▸ Text section
::::::::::

The Superintendent of the United States Military Academy is the academy's commanding officer. This position is roughly equivalent to the chancellor or president of an American civilian university. The officer appointed is, by tradition, a graduate of the United States Military Academy, commonly known as "West Point". However, this is not an official requirement for the position.

The Superintendency had often been a stepping stone to higher prominence in the Army. Four Superintendents became Chief of Staff of the Army: Hugh Lenox Scott, Douglas MacArthur, Maxwell Davenport Taylor, and William Westmoreland. The list of Superintendents includes five Medal of Honor recipients: Oliver Otis Howard, Douglas MacArthur, Albert Leopold Mills, John McAllister Schofield, John Moulder Wilson. Many Superintendents later became Commanding Generals, such as Joseph Gardner Swift. The post is now a terminal assignment in the Army; as a condition for detail to the position, officers are required by law to acknowledge that they will retire at the end of their appointment. This formulation was meant to secure the independence of Superintendents from unlawful command influence; however, in practice the resulting "lame duck" status restricts their power and influence in the Army. Since 2010, the army has considered reverting to the previous system or recalling a retired officer to fill the post. The mandatory retirement precedent was not followed when Darryl A. Williams was nominated in June 2022 to serve as Commanding General, United States Army Europe and Africa.

::::::::::

▸ Required task a
Please express everything in the dataset rows from the line containing "The image size is (545, 345)." down to the line containing "point(166,223)" as a JSON list of strings, one string per line, with blank lines left out.

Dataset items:
::::::::::

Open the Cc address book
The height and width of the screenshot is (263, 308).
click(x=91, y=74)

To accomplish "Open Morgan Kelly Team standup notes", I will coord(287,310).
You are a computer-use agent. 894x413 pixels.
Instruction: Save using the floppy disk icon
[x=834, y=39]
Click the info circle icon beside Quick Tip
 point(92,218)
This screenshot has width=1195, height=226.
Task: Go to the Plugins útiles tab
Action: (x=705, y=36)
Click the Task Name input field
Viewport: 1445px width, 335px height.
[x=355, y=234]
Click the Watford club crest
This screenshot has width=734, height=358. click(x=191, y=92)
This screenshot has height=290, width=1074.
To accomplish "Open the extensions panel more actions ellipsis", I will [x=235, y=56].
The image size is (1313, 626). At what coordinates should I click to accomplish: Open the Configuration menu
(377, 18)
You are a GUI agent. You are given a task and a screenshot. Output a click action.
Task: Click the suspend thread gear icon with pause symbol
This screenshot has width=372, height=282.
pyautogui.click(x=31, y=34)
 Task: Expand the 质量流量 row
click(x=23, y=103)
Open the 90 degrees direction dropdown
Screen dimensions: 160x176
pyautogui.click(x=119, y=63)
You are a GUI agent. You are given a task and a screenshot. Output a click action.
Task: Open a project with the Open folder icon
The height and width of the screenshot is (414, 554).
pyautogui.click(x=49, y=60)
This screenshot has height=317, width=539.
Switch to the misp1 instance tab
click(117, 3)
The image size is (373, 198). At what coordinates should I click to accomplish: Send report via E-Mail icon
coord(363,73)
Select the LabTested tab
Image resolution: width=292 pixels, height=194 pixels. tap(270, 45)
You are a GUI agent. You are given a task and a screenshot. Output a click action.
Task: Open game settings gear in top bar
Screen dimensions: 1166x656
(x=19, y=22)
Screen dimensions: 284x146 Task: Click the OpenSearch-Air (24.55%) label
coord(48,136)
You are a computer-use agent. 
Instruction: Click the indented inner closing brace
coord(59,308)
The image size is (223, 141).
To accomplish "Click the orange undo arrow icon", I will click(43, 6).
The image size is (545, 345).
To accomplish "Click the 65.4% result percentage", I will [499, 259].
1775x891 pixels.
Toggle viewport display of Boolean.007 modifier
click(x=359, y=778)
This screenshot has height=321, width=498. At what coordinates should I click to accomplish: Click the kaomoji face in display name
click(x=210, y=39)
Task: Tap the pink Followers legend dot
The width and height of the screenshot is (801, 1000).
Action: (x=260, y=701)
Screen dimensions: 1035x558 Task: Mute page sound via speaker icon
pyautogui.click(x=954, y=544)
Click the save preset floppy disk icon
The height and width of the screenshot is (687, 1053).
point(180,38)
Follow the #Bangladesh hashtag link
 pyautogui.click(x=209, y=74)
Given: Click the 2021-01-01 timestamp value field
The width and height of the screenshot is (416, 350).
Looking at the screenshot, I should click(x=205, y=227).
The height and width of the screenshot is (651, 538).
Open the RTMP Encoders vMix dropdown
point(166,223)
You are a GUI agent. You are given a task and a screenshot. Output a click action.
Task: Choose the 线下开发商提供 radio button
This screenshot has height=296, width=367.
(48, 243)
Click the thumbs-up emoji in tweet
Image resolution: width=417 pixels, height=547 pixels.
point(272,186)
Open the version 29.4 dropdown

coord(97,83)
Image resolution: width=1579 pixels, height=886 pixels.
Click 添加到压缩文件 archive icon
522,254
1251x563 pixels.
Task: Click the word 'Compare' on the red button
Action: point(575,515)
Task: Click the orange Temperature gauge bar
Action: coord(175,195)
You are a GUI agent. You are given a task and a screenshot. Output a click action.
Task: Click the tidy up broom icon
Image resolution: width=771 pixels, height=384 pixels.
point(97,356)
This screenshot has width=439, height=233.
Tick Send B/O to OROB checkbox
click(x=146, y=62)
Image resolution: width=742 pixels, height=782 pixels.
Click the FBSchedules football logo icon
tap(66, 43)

::::::::::

▸ Required task b
Write the next part of the text on the West Point superintendency, picking up after its final sentence.

▸ Written answer a
[
  "The image size is (545, 345).",
  "To accomplish \"Click the 65.4% result percentage\", I will [499, 259].",
  "1775x891 pixels.",
  "Toggle viewport display of Boolean.007 modifier",
  "click(x=359, y=778)",
  "This screenshot has height=321, width=498. At what coordinates should I click to accomplish: Click the kaomoji face in display name",
  "click(x=210, y=39)",
  "Task: Tap the pink Followers legend dot",
  "The width and height of the screenshot is (801, 1000).",
  "Action: (x=260, y=701)",
  "Screen dimensions: 1035x558 Task: Mute page sound via speaker icon",
  "pyautogui.click(x=954, y=544)",
  "Click the save preset floppy disk icon",
  "The height and width of the screenshot is (687, 1053).",
  "point(180,38)",
  "Follow the #Bangladesh hashtag link",
  " pyautogui.click(x=209, y=74)",
  "Given: Click the 2021-01-01 timestamp value field",
  "The width and height of the screenshot is (416, 350).",
  "Looking at the screenshot, I should click(x=205, y=227).",
  "The height and width of the screenshot is (651, 538).",
  "Open the RTMP Encoders vMix dropdown",
  "point(166,223)"
]

▸ Written answer b
The billet carries the rank of lieutenant general, and is not counted against the Army's statutory limit on the number of active-duty officers above the rank of major general. For example, General Andrew Goodpaster originally retired from active duty as a full general, was recalled to assume the superintendency as a lieutenant general, and reverted to his four-star rank upon his second retirement.


Superintendents
Note: "Class year" refers to the alumnus's class year, which usually is the same year they graduated. However, in times of war, classes often graduate early.
A "—" in the Class year column indicates a Superintendent who is not an alumnus of the Academy.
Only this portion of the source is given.